Seeing competitive companies, discussing actual products that they developed, acknowledging research that had been conducted in universities and other entities, illustrated with slides explaining what failed to gain acceptance by real consumers in actual products changed my whole perception about the content that I normally see presented at international audio conferences. In a different way, the sessions and demonstrations that I witnessed at the AES Automotive Conference in Gothenburg provided a similar sense of connection with real applications that made the whole experience extremely valuable for those who attended.
Modern Warsaw
I probably should have made a fairer comparison between this 158th AES Convention in Warsaw and the previous AES Europe convention in Madrid, Spain, in 2024. That event was hosted by the Universidad Politécnica de Madrid, a vibrant academic institution, which is a natural environment to promote the AES International conventions, providing a valuable opportunity for researchers and students to interact with the global audio engineering community.
In Madrid (June 15-17, 2024), the focus was as usual on the more creative and artistic aspects of music production and recording, with the technical sessions focusing on immersive audio production and reproduction, room acoustics, and audio signal processing. Among the most recognized papers of that year, we find multichannel loudspeaker reproduction, spatial sound, acoustic simulation and auralization, and once again some studies oriented toward automotive applications.
As I headed for the ATM Studio — a media production hub in an industrial area of the city of Warsaw — I also had in mind many of the discussions and trends from the Munich show days before, marked by the progress in personal audio (headphones), high-quality reproduction, digital audio, audio electronics, and naturally loudspeaker technology (see my report here).

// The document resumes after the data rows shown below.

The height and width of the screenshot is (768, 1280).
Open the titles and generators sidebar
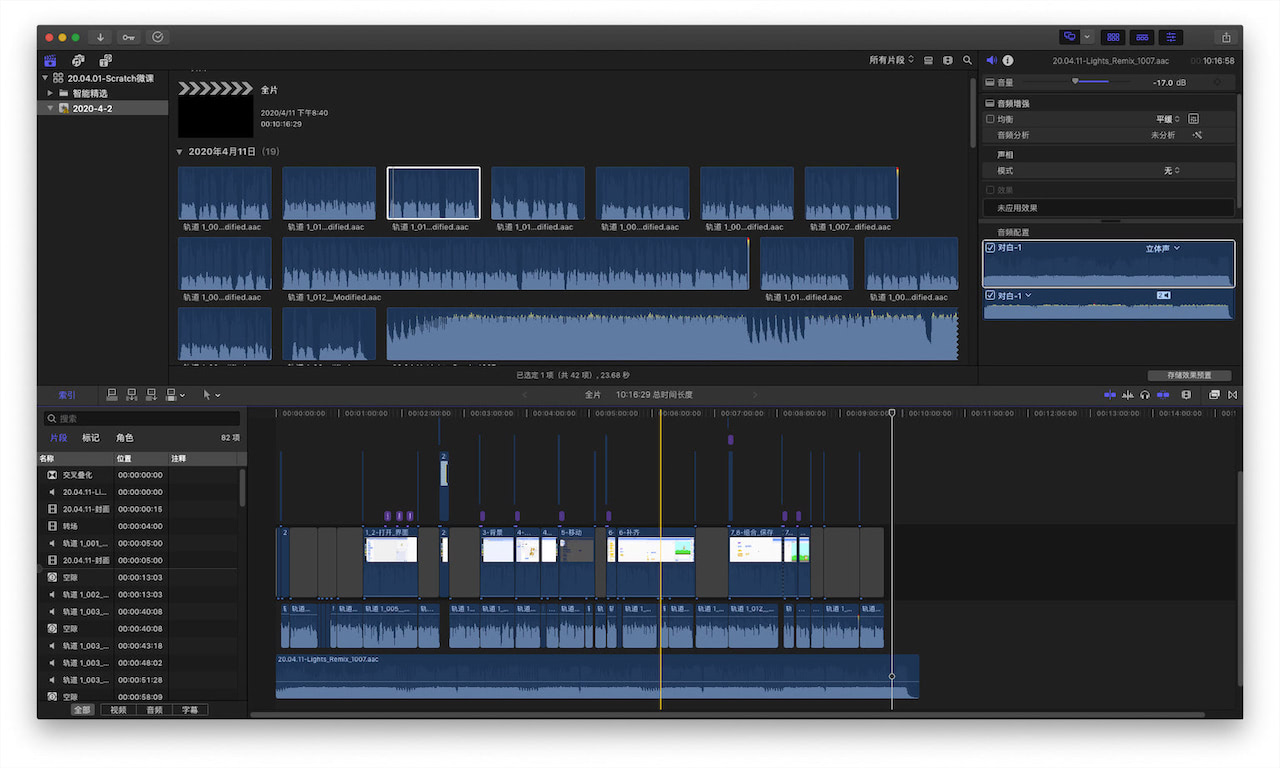pos(105,61)
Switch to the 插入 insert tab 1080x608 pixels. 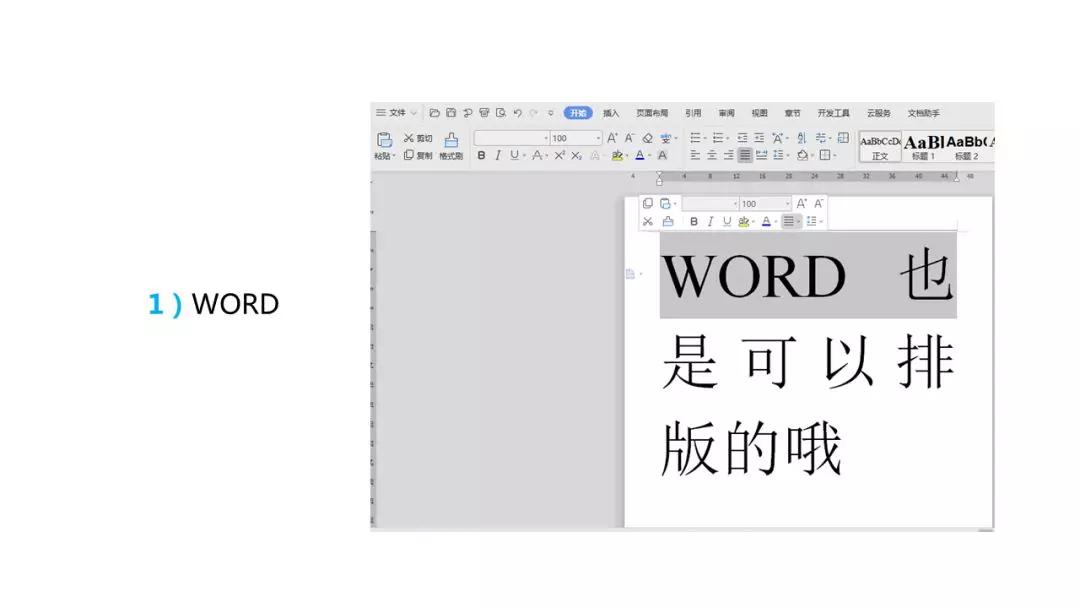point(611,113)
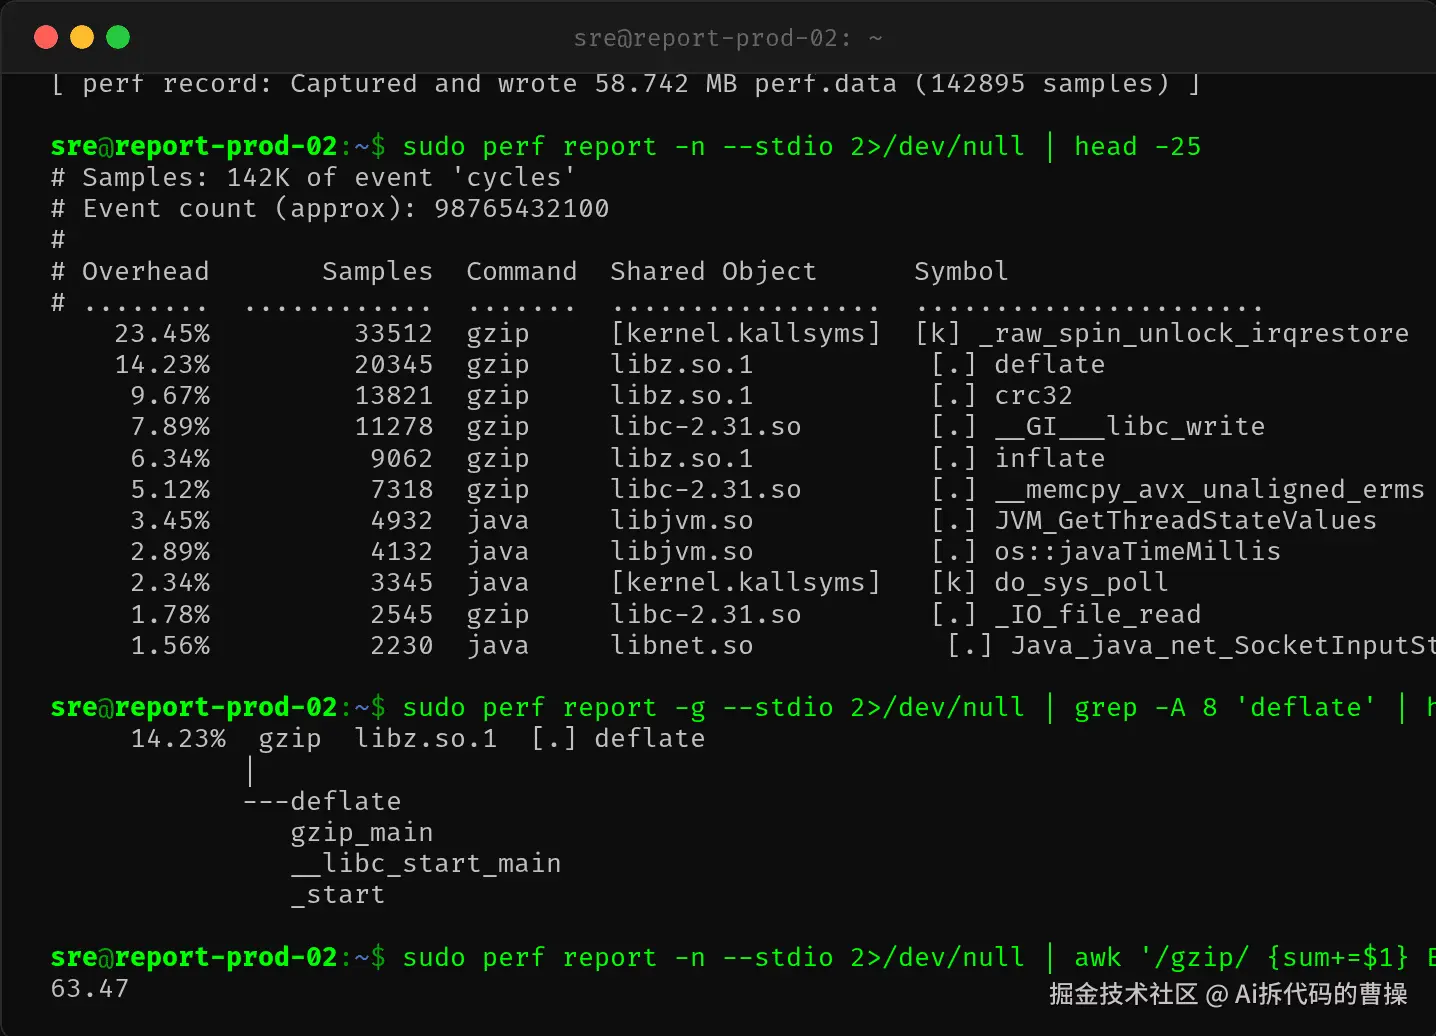Click the green maximize window button
Image resolution: width=1436 pixels, height=1036 pixels.
pos(118,38)
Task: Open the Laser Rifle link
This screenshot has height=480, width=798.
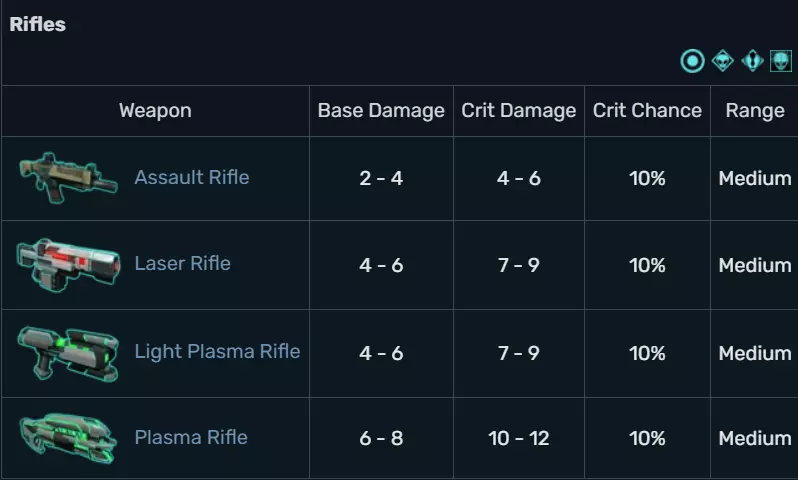Action: pos(183,264)
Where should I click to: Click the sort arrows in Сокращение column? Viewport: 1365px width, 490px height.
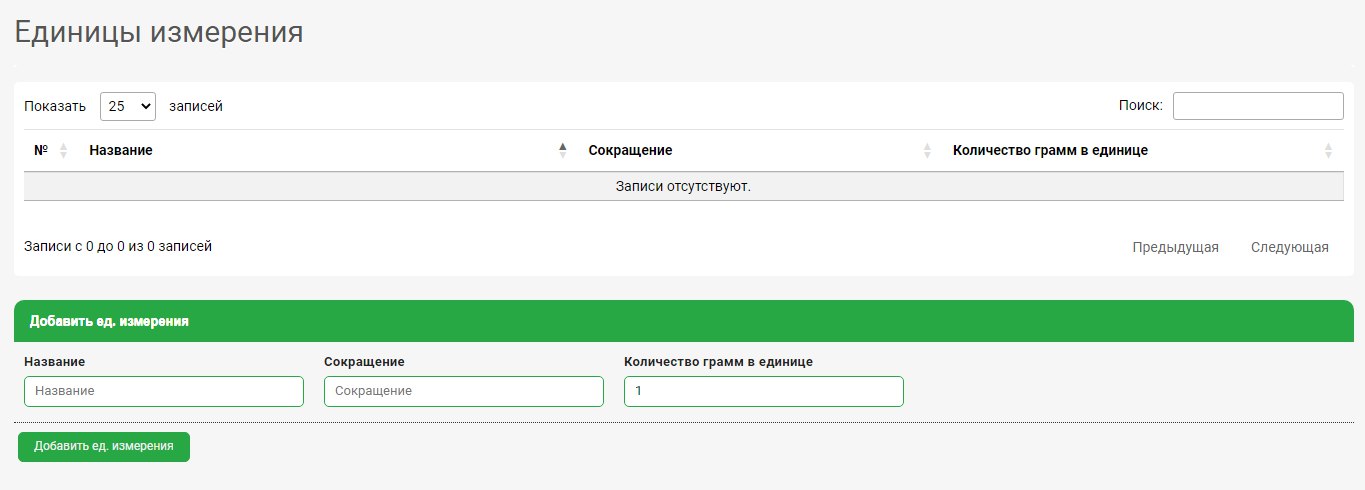927,151
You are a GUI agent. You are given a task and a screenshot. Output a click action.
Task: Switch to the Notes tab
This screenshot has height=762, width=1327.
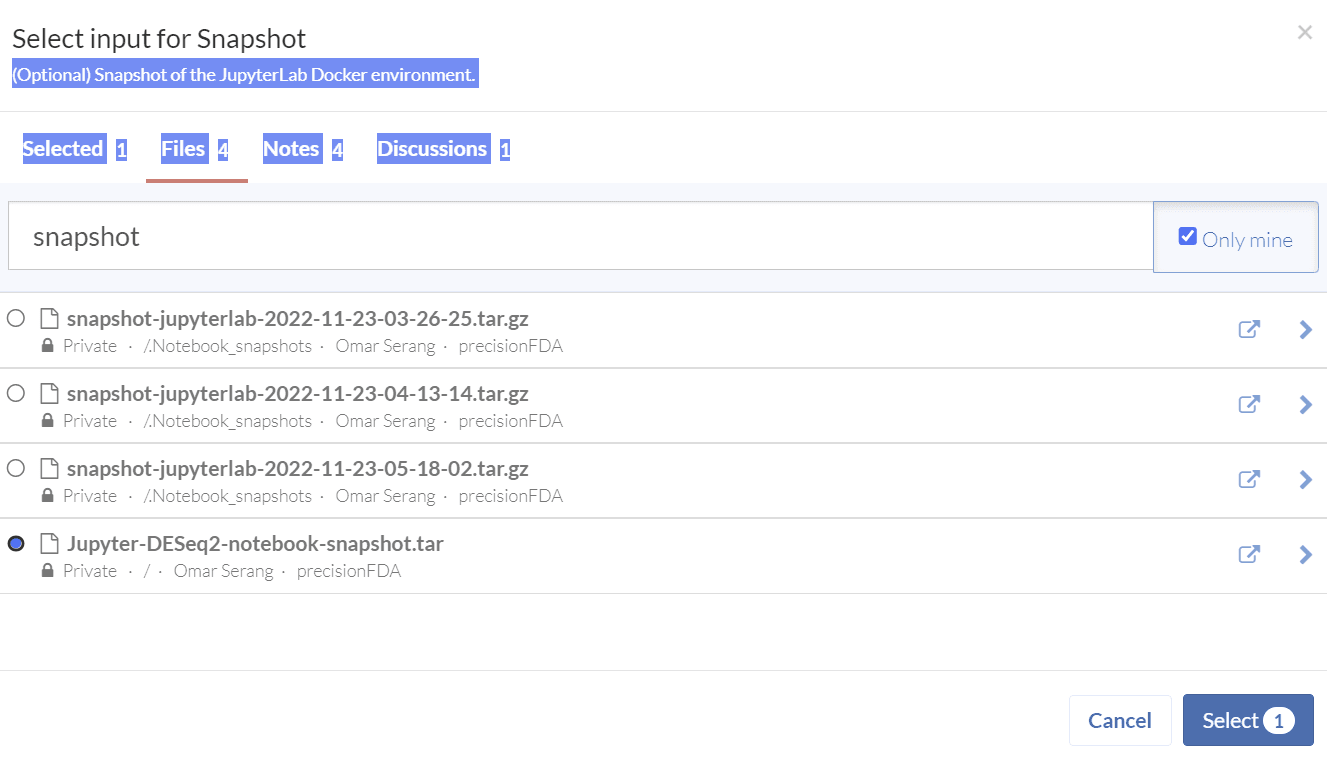(291, 149)
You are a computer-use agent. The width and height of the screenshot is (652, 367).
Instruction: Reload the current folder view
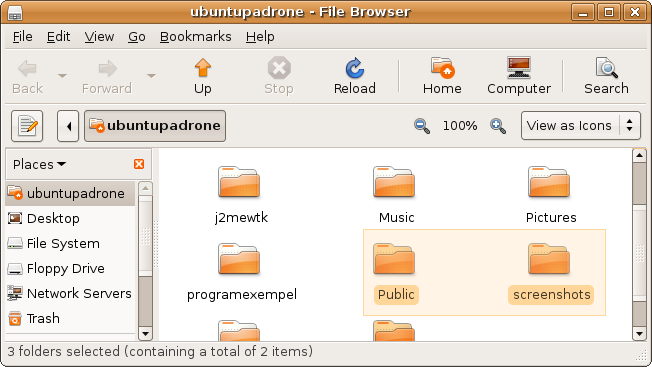355,76
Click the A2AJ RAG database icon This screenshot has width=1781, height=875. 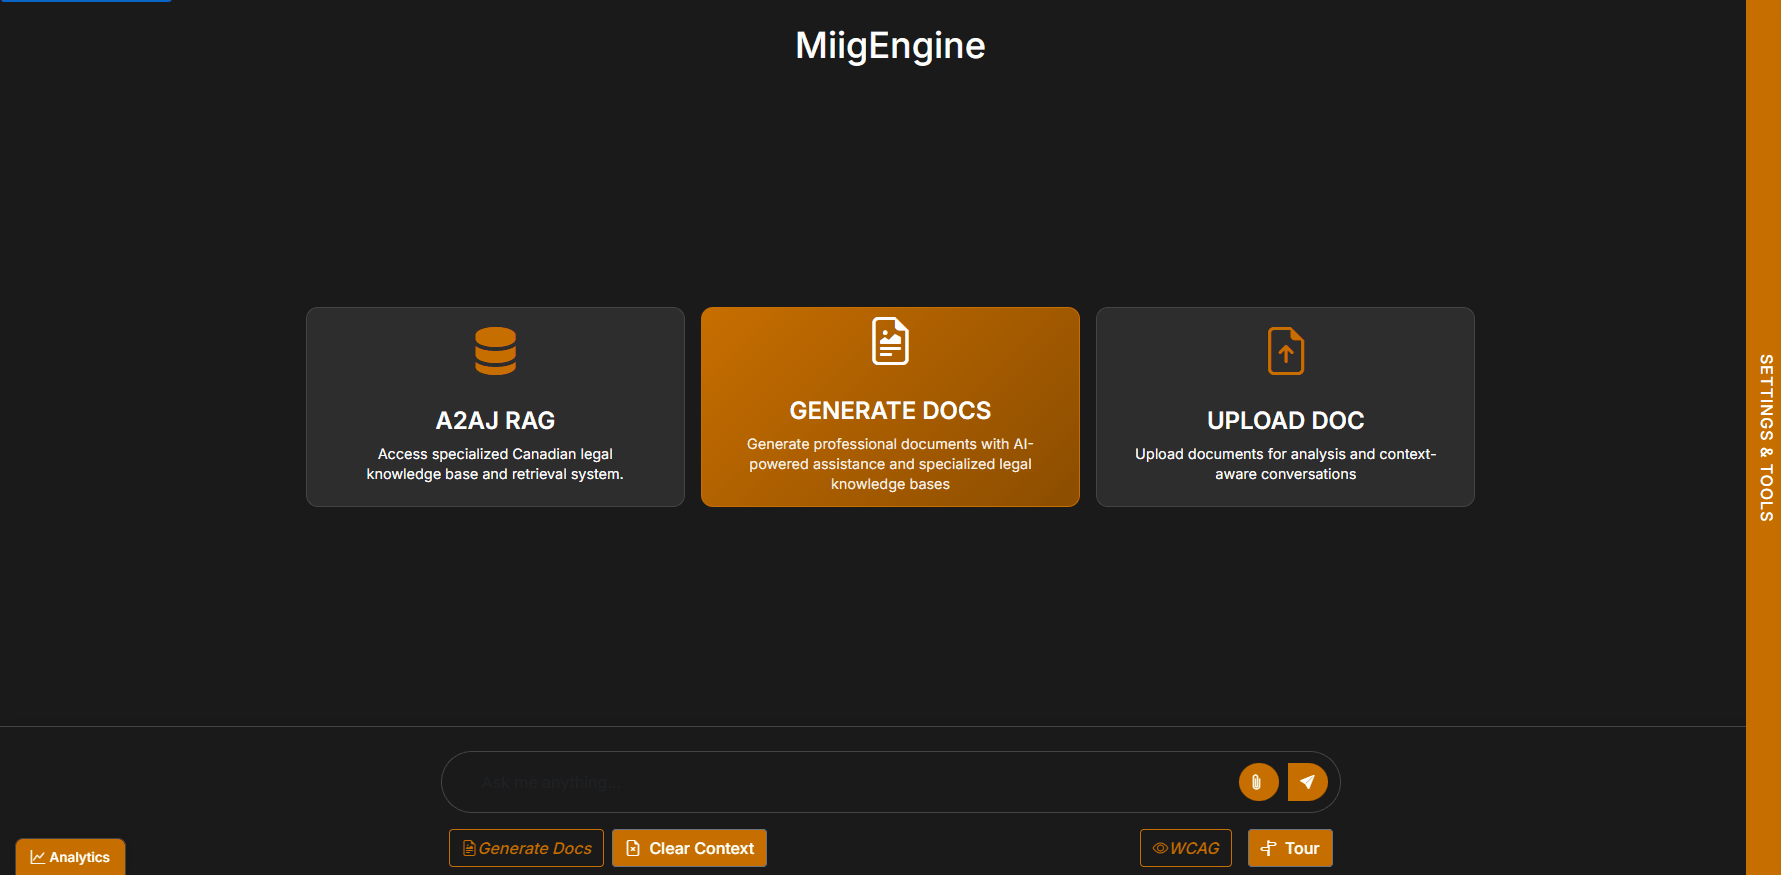click(x=495, y=351)
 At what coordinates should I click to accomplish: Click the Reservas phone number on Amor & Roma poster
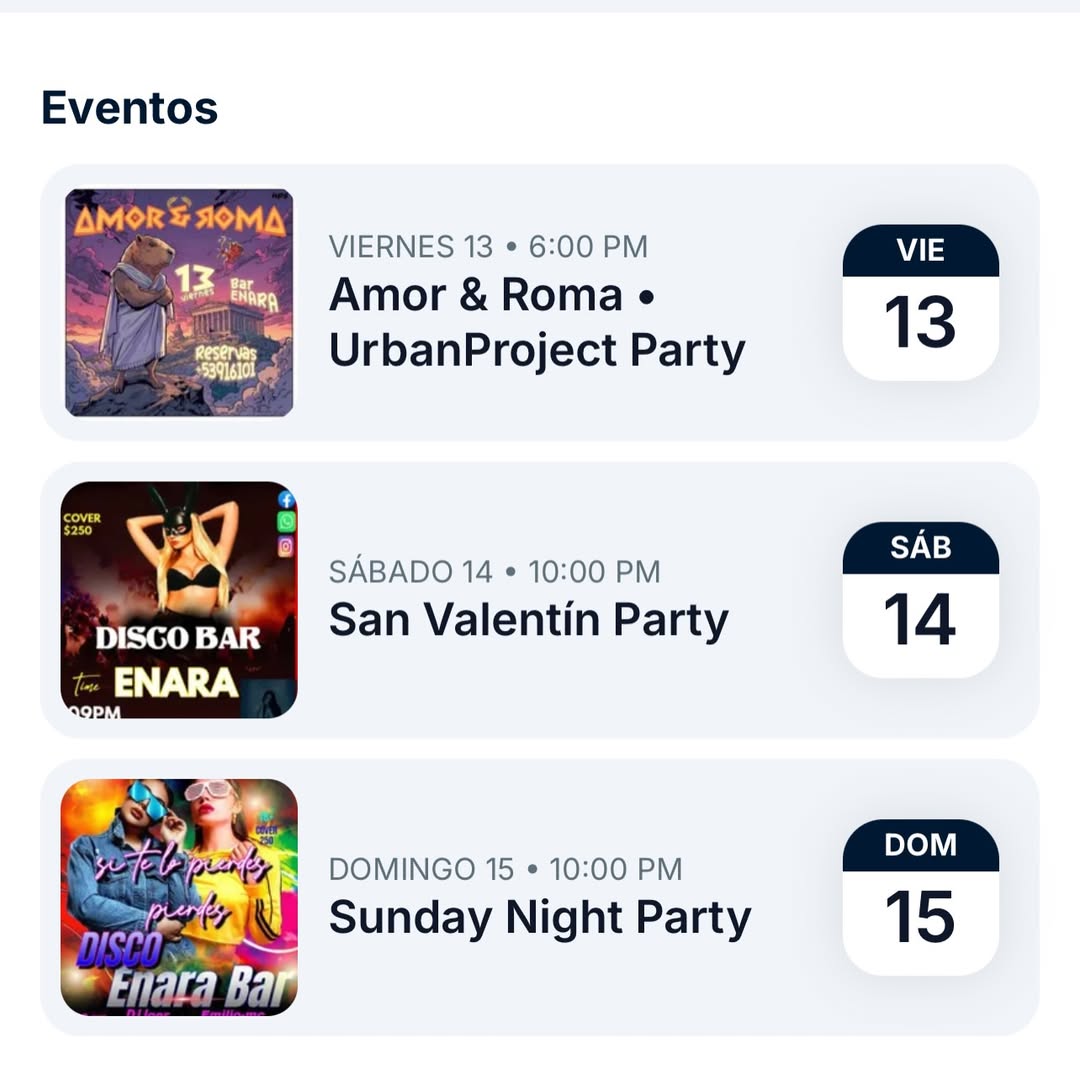tap(227, 365)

I know that the Audio Engineering Society also has scheduled the 2025 AES International Conference on Headphone Technology, taking place in August 27-29, in Finland. As it happened the year before with Automotive Audio, these AES-themed conferences tend to suck all the more relevant (and industry-oriented) content away from the general AES Conventions, so I was not expecting to see many sessions addressing hearables – which is probably the most relevant and exciting topic in audio these days (after automotive audio).
Anyway, after studying the recently published program and full schedule of nearly 100 conferences for the 2025 AES European Convention, I found more than enough content to motivate me to attend (it also helped that from Munich to Warsaw is such a short flight). And effectively from the moment we arrived at the ATM Studio, the environment couldn’t be more welcoming, as I was looking forward to the opportunity to mingle with all the other nearly 400 attendees. The energy from an audience with a strong local component of industry experts and students was noticeable. Many of the deeper technical sessions by leading audio engineers and researchers focused on the latest advancements in audio spatial audio and immersive audio applications. In fact, 34 of the sessions focused directly on spatial audio.
One major complaint was the fact that simple black curtains were being used to separate four of the auditoriums (set up within one of the ATM Studio sound stages), making some presentations hard to follow when sound was playing loudly in adjacent sessions.
This AES European Convention benefited largely from the direct involvement of the local AES Polish section with the support of a very vibrant community of audio companies from Poland, which includes some important manufacturing operations, and above all a very strong academic community represented by strong institutions such as the Gdańsk University of Technology, AGH University of Science and Technology, Fryderyk Chopin University of Music, Wrocław University of Technology, Warsaw University of Technology, and others. One strong common component among the papers and posters presented by students and researchers (independently of the application field): spatial and binaural.
Immersiveness
When visiting an audio show such as AXPONA in the US, it’s always a special thing to find a room showcasing a multichannel system or home theater installation. It’s 99% a show focused on stereo. At the High End in Munich, where the convergence with a broader set of home audio and lifestyle-oriented brands is more prominent, we can find some really outstanding multichannel rooms, but again, we can say that the show is 90% stereo. This year, it was a notable event that the Kii Audio room had an impressive Dolby Atmos setup, including presentations by music producers, mastering engineers, and artists (Anette Askvik) detailing their vision for immersive audio. A welcome exception.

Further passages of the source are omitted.